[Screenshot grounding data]
# # # # # # #

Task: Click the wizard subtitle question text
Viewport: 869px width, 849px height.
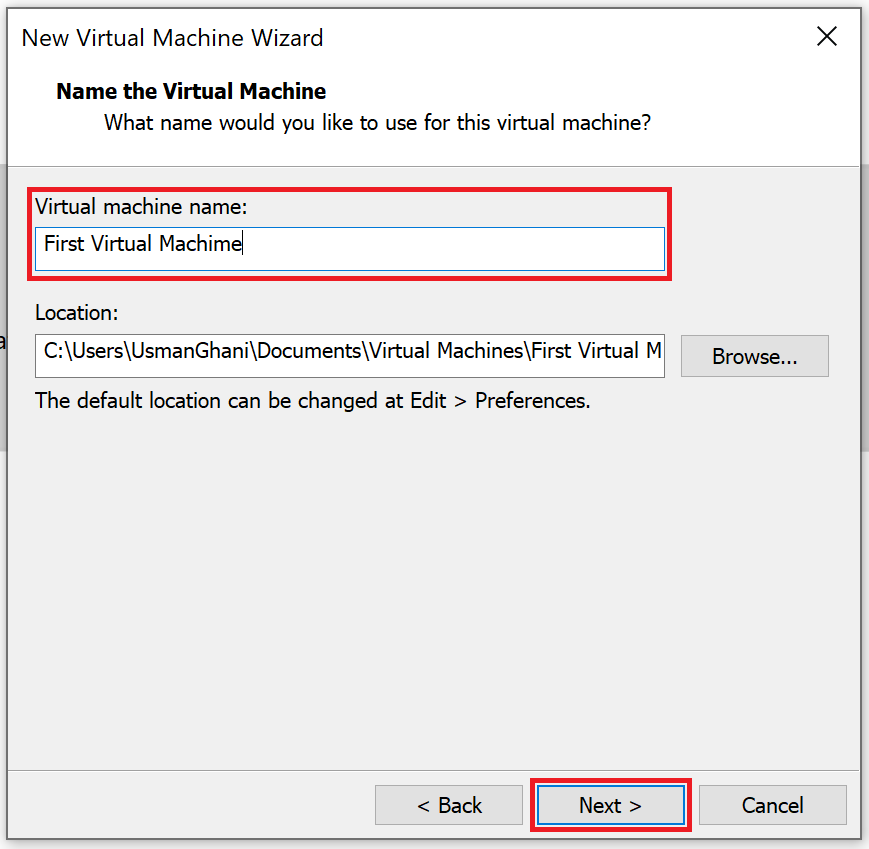Action: coord(375,122)
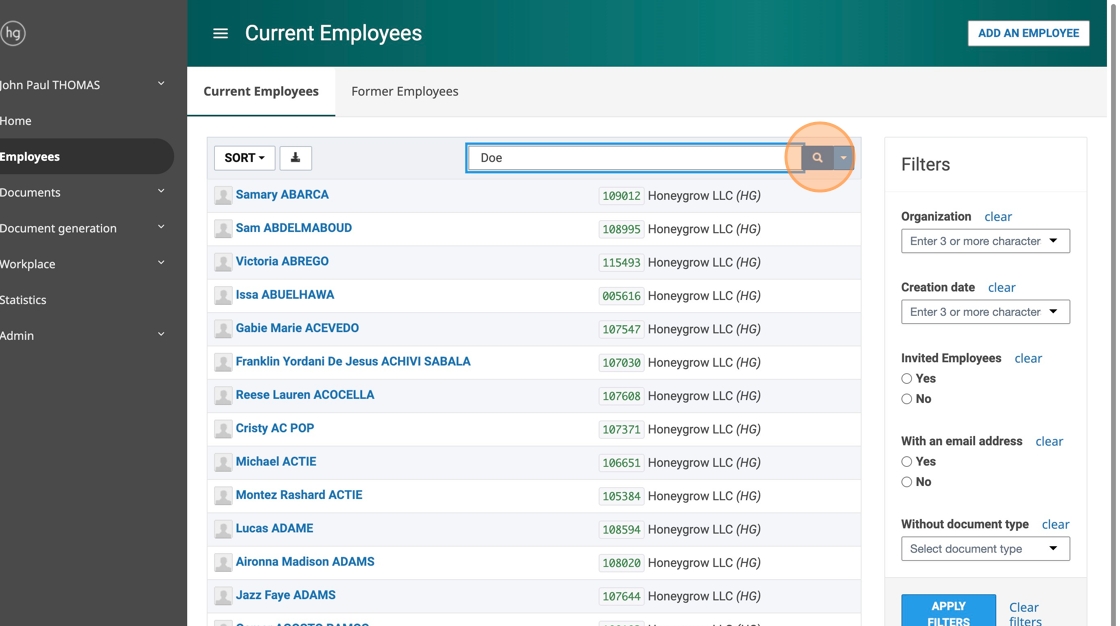Open Issa ABUELHAWA's employee profile

pyautogui.click(x=284, y=294)
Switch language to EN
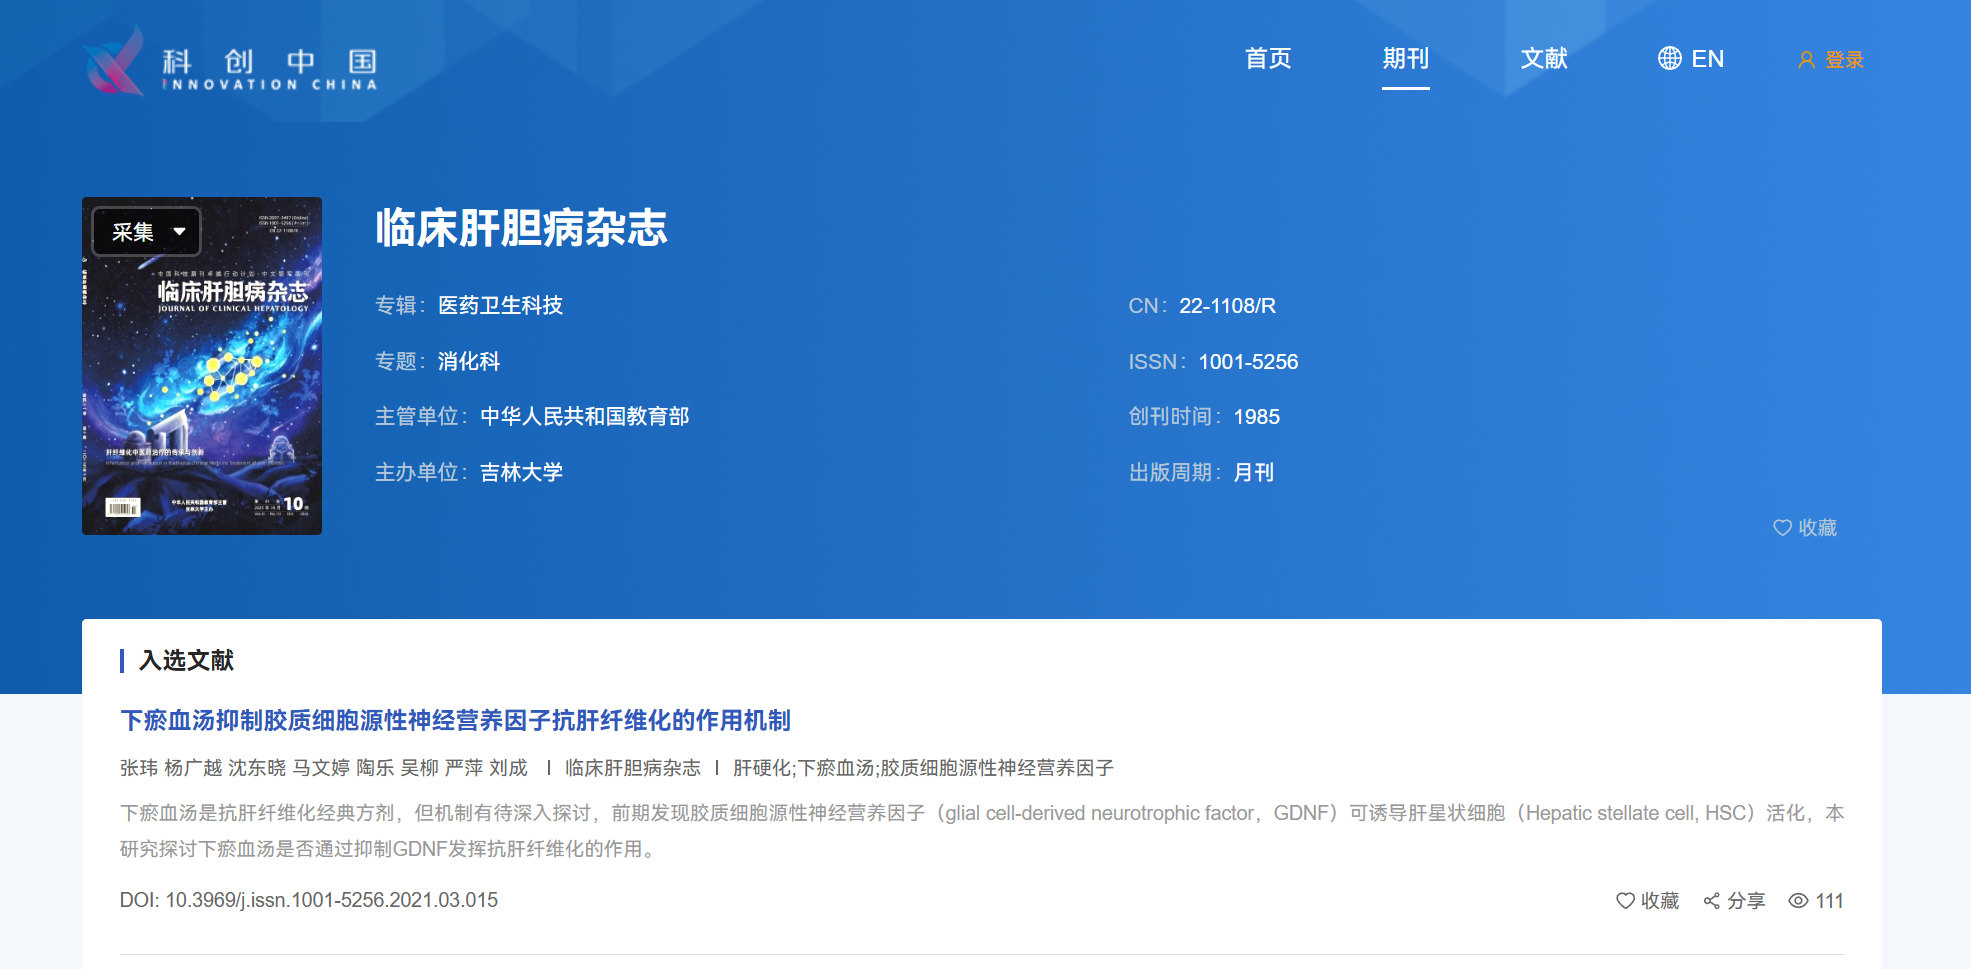Image resolution: width=1971 pixels, height=969 pixels. tap(1707, 59)
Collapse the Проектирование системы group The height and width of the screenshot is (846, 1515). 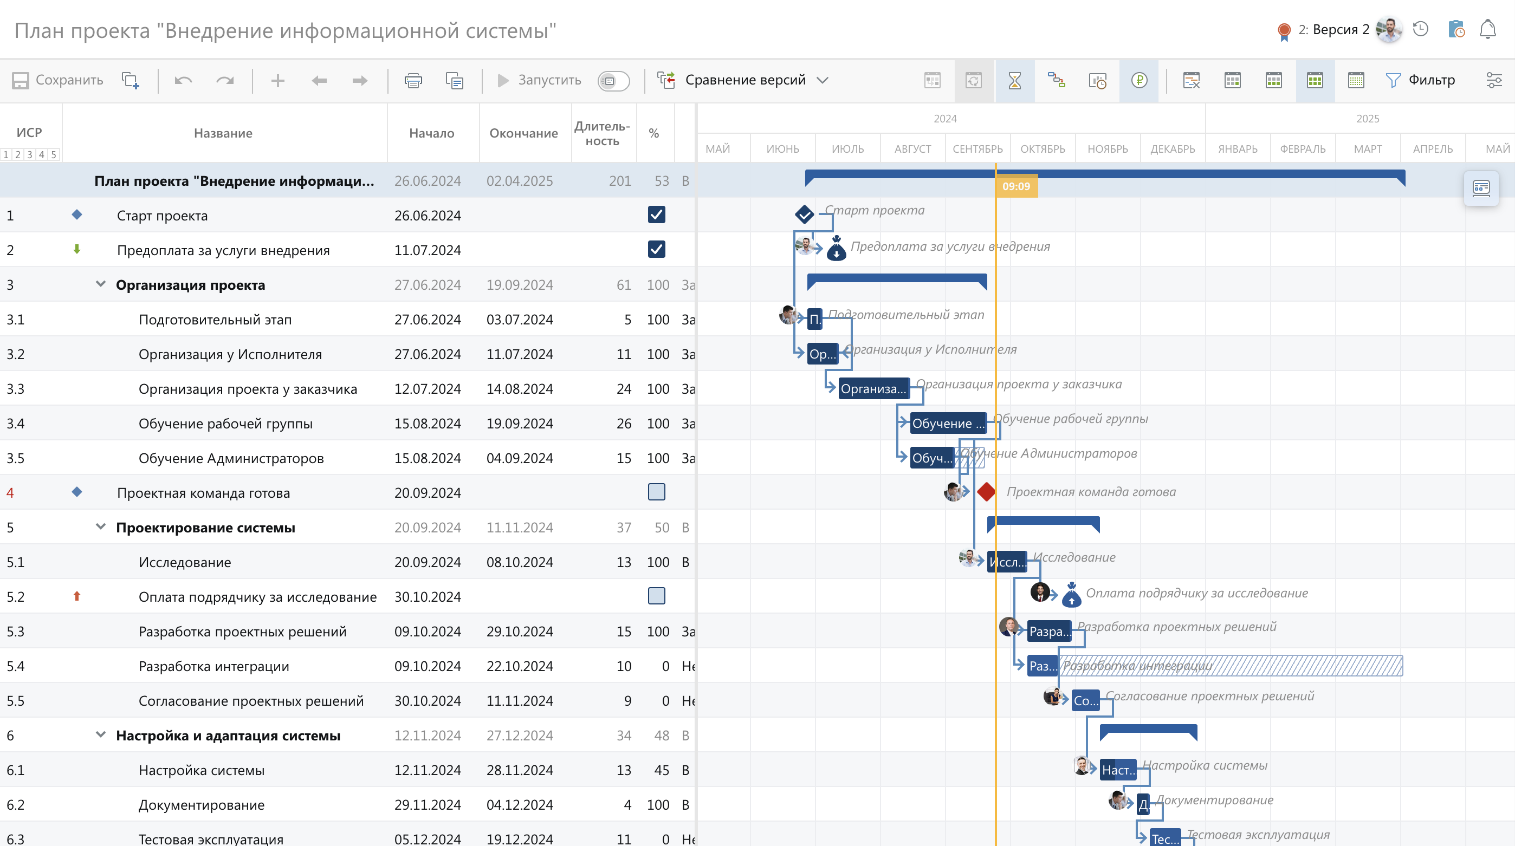[100, 527]
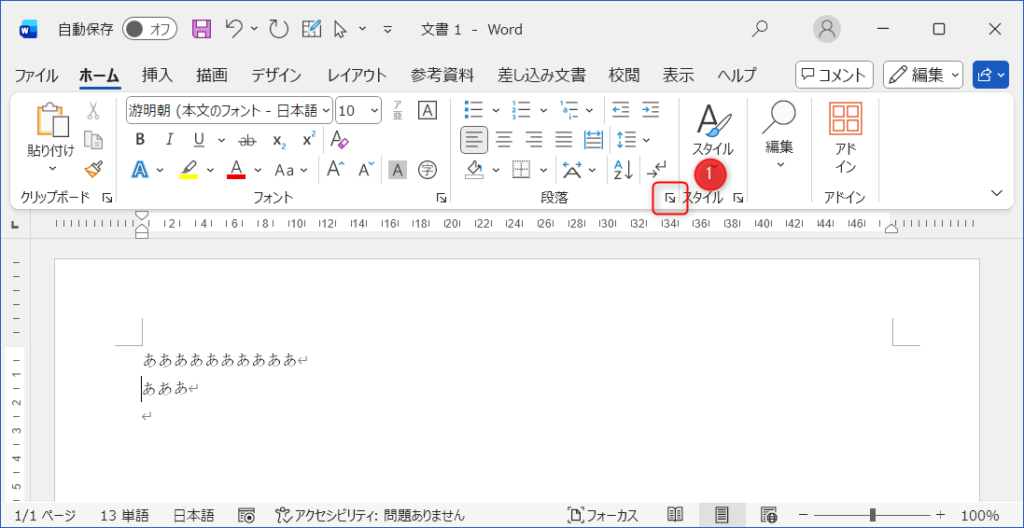Toggle Italic formatting
Image resolution: width=1024 pixels, height=528 pixels.
point(169,139)
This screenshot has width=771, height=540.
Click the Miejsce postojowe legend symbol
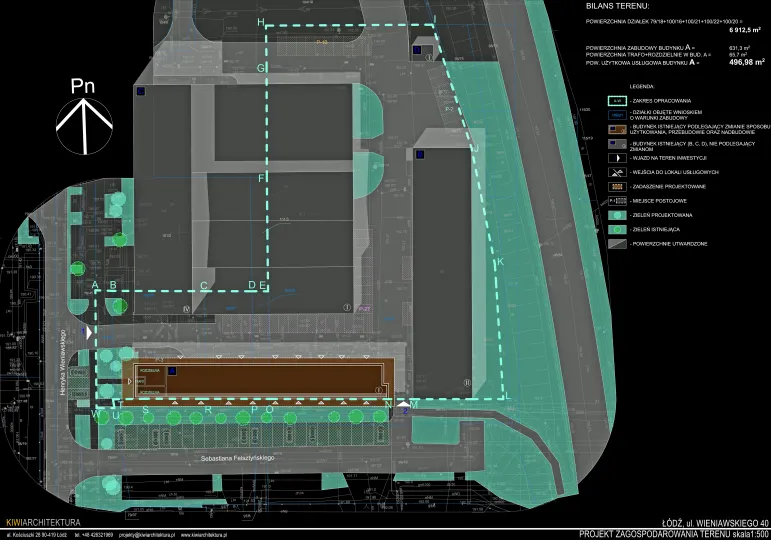coord(619,201)
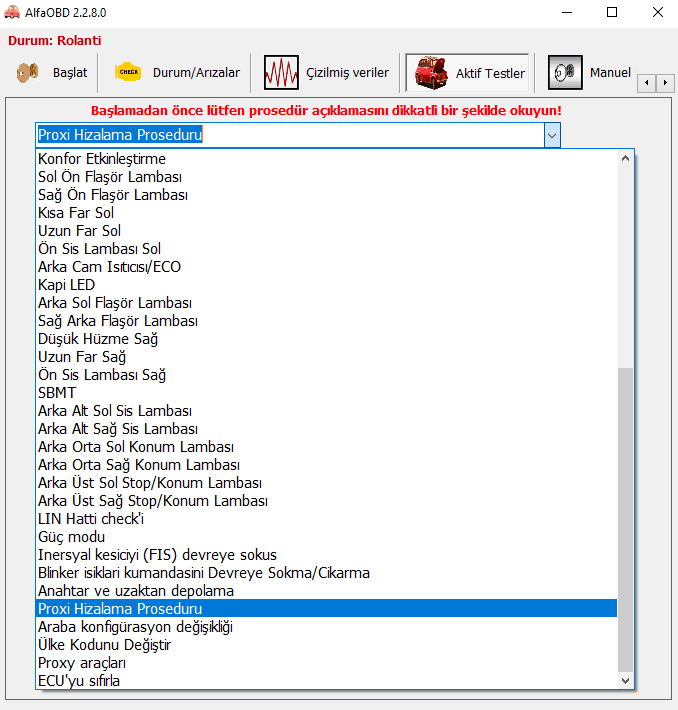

# # # # # # #

_Exercise objective_:
Transcribe every line from the one with "This screenshot has width=771, height=540." to the last line of the records above, exactly, excluding pictures.

_Answer below_:
This screenshot has width=771, height=540.
Click the Miejsce postojowe legend symbol
coord(619,201)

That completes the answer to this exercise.